Il 2024 potrebbe essere l’anno del riscatto per quanto riguarda l’import e l’export di vino? Cautela, in primis, perché dopo un 2023 per certi aspetti complicato, e con delle problematiche non ancora risolte, dall’inflazione alle tensioni geopolitiche internazionali fino al cambiamento dei consumi, non è arrivato ancora il momento di sbilanciarsi in previsioni, così come quello delle alte aspettative. Ma dei segnali, positivi, ci sono e meritano di essere evidenziati in un 2024 che, al momento, almeno per il vino italiano, ha mostrato un’incoraggiante inversione di marcia per quanto riguarda l’export. Facendo un passo indietro, come riporta la “World Bulk Wine Exhibition” (evento di settore la cui edizione n. 16 si terrà ad Amsterdam il 25 e 26 novembre 2024) a detta di tutti, il 2023 è stato un anno commerciale difficile per le spedizioni dei grandi quantitativi di vino, con la maggior parte dei principali Paesi importatori che hanno registrato un calo a volume e valore degli acquisti. Tuttavia, per il 2024, stanno arrivando alcuni segnali positivi che si possono tradurre in nuove opportunità, grazie alla crescita dei vini bianchi, al mutamento della situazione australiana ed agli acquisti dagli Usa.

● ● ● ●

__Istruzioni__
[A] Secondo il testo sull'export di vino, dove e in quali giorni si terrà la sedicesima edizione della "World Bulk Wine Exhibition"?
[B] Scrivi il seguito del testo sull'export di vino, partendo subito dopo la sua ultima frase.
L'elenco seguente non ha alcun legame con il testo sull'export di vino.

__Dati__
● ● ● ●

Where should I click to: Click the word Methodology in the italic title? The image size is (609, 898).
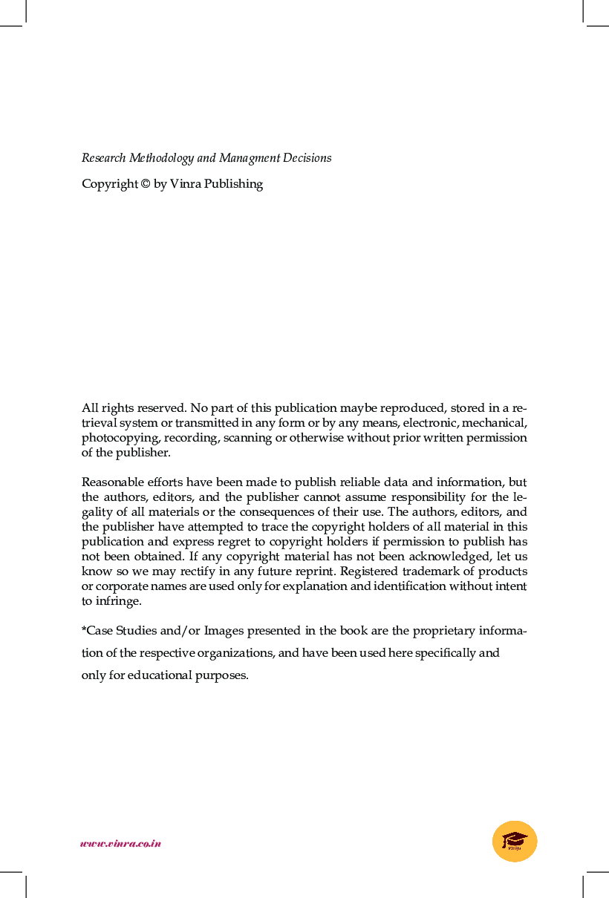[161, 158]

● ● ● ●

__Risposte scritte__
[A] Ad Amsterdam, il 25 e 26 novembre 2024.

[B]
I principali sette Paesi importatori di vini sfusi al mondo, ad eccezione della Germania (+5% in volume, ma -1% in valore), vedono tutti dati in calo nel 2023. In Germania, che è il primo Paese importatore di vini sfusi al mondo, la Spagna detiene il 40% del totale delle importazioni in volume, seguita dall’Italia con il 33%, che supera di gran lunga Francia (6%) e Sud Africa (5,5%). Nella seconda nazione importatrice di sfusi, il Regno Unito, si assiste ad un completo rimpasto “geografico”, con una netta preferenza per il Nuovo Mondo: l’Australia è in testa, con il 33% delle importazioni totali (sfusi e bag in box), pari a 4.630.000 ettolitri (-7%), seguita da Cile (13%), Sud Africa (13%), Stati Uniti (11,5%) e Nuova Zelanda (6,5%). Al contrario, la Francia, terzo Paese importatore di vini sfusi, si rifà ad un modello europeo più “tradizionale”: qui la Spagna detiene una quota dominante del mercato (74%), ma le importazioni di vino sfuso sono diminuite del 4% lo scorso anno, raggiungendo i 4,4 milioni ettolitri. Dall’altra parte dell’Atlantico, anche gli Usa hanno acquistato meno vino sfuso (bag in box compreso) nel 2023, con un calo significativo del 18% a 4,08 milioni di ettolitri e valori in crollo (-25,5%). Le spedizioni bag-in-box verso il principale Paese consumatore mondiale hanno sofferto, con un calo del 13,5%, anche se le vendite a valore hanno resistito (+5,5%). A parte l’Italia, che ha seguito una tendenza simile e ha ridotto le sue importazioni di prodotti sfusi del 14,5% (nel Belpaese la Spagna è leader tra gli importatori degli sfusi con il 91%), sempre lo scorso anno, un altro mercato in calo degno di nota è stato quello della Cina. Qui nel 2023 le importazioni di vino sfuso sono crollate del 18% in volume a 910.000 ettolitri e del 32% in valore: il fornitore principale è il Cile con una quota del 79%, il resto è suddiviso tra Francia, Spagna, Sud Africa e Australia.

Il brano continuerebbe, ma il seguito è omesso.